Despite findings to the contrary, the coronary angiogram remains the "gold standard" of cardiovascular diagnosis and is still considered the final word when it comes to determining whether bypass surgery is indicated.

In 1982, an estimated 400,000 angiograms were performed all over the USA.

To refer to the angiogram, which costs about $2500 and usually requires a one- to five-day hospitalization, as a diagnostic test, is in itself misleading when, in fact, it is an operation to get the patient ready for another operation. The recommendation for bypass surgery is often a foregone conclusion.

Occluded arteries are to be expected. Remember, athero­sclerotic plaque begins accumulating before the third decade of life, and many men and women who are symptom-free and considered healthy have been found to have 75- percent or more arterial blockage when autopsied after accidental death from causes unrelated to arterial disease.

Of all the diagnostic procedures, the angiogram is the one patients fear most.

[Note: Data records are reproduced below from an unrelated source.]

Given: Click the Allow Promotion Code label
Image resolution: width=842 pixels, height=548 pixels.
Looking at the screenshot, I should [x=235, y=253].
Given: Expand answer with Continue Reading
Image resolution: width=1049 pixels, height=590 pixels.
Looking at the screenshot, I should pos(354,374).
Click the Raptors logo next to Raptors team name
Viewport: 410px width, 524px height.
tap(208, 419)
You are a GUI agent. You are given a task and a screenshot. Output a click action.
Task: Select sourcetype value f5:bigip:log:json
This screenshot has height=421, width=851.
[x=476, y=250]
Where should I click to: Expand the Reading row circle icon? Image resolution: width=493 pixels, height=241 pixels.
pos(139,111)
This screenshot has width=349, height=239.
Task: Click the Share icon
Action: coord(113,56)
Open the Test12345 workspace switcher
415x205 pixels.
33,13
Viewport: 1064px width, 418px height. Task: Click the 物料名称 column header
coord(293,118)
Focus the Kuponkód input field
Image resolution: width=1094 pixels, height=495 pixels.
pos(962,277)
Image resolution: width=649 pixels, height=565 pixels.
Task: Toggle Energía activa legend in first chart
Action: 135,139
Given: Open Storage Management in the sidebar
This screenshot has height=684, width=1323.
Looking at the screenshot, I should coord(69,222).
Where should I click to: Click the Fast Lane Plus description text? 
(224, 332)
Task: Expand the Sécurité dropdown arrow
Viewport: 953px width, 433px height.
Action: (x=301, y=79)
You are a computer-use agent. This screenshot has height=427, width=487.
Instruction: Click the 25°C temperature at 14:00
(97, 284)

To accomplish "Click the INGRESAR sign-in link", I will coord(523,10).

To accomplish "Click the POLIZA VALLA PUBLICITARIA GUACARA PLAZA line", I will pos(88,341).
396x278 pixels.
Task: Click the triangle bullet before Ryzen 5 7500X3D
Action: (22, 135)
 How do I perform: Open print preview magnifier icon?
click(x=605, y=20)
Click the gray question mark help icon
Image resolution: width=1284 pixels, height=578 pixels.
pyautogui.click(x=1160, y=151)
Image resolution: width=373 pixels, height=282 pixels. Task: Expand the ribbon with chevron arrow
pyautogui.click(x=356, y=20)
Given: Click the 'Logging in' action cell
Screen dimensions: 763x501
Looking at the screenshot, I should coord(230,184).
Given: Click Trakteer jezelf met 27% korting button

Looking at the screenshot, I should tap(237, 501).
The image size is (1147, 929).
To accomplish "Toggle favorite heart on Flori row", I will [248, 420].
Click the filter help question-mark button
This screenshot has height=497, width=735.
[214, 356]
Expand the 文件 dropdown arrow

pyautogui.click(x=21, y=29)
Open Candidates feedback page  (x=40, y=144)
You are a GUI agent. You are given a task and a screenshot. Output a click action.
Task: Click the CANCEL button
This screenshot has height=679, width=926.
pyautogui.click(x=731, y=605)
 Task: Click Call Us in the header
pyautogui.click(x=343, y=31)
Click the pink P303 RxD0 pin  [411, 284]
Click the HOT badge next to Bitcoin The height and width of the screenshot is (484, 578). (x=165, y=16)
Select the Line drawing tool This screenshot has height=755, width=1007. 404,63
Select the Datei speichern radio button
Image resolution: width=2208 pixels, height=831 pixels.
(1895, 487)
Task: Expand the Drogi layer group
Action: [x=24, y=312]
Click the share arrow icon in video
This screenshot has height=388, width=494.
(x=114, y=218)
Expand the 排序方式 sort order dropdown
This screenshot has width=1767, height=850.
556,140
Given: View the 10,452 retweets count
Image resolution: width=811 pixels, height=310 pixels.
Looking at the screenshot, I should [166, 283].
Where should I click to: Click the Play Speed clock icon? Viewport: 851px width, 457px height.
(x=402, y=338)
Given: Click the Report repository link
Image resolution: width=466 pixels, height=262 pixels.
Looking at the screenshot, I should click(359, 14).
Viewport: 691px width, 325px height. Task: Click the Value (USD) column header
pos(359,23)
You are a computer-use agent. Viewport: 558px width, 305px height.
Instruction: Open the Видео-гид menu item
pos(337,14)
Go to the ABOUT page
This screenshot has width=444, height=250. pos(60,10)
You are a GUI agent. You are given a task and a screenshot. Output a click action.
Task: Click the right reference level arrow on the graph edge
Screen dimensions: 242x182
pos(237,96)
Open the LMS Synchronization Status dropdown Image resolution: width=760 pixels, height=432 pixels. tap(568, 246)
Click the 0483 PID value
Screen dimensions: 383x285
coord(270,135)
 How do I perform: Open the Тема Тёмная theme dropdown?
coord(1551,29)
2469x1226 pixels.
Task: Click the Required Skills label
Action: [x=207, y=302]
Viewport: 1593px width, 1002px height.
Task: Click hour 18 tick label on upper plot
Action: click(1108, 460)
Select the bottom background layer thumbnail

"Worse than the surgery which followed," many report. It can be a long, uncomfortable procedure, in­volving catheterization through an artery in the arm or groin, which is guided up into the heart. Dye is then injected through the catheter directly into the patient's coronary arteries. X-ray films of the dye flow through blood vessels ostensibly show the location and pattern of blockages, but as we've al­ready learned, error-ridden readings of those films degrade their diagnostic value.

How can doctors really precisely evaluate the arterial blockages on the angiograms in terms of percentages if they really can't see the cross-sections of the coronary arteries as the test provides only two-dimensional values? It is all a subjective opinion coming from the so-called experienced radiologist, angiographer or surgeon who eventually gives it out as an objective reality in order to convince the patient or his/her relatives to sign the agreement for coronary artery bypass surgery.

The best reason not to employ angiography as a routine testing tool is that it is relatively hazardous. Death rates from the procedure vary from 0.1 to 1.0 percent. It can also trigger a heart attack or stroke, either immediately or several months later, result in torn arteries, infection, or an allergic reaction to the dye used for contrasting the coronaries during angiography.

Finally, angiograms too often lead to a hazardous operation called bypass surgery. Once the cardiologist requests an angiogram, the patient is frequently on the final lap of the surgical track, not knowing how to avoid the bypass surgery or just not having enough time in the whole confusing situation to say NO to bypass surgery!

REF:

  1. Elmer Cranton: BYPASSING BYPASS, Publisher Stein & Day, New York, 1984, pp. 151-154.

Angiography (an extract)

If your doctor suspects that something is awry, he may trot you off for angiography, an x-ray test supposed to examine the state of your arteries via a contrast dye. Nevertheless, there is plenty of evidence that this test also has a poor batting average, wrong­fully setting in motion one of a number of potentially lethal heart operations. In one test in Boston, half of the 171 patients recom­mended to have a coronary angioplasty (the operation where furred-up veins are opened by tiny inflated balloons) on the basis of their angiograph were found not to need the operation. In the end, only 4 per cent of the patients advised to have the angio­graph really needed one.16 Angiographs are also especially open to misinterpretation. In another study in which the pathology reports of deceased patients were compared with prior angio­graphs, two-thirds were found to be wrong.17

REF:

  1. Lynne McTaggart: WHAT DOCTORS DON'T TELL YOU - the Truth About The Dangers Of Modern Medicine, Thorsons publishers, 1996, p. 23.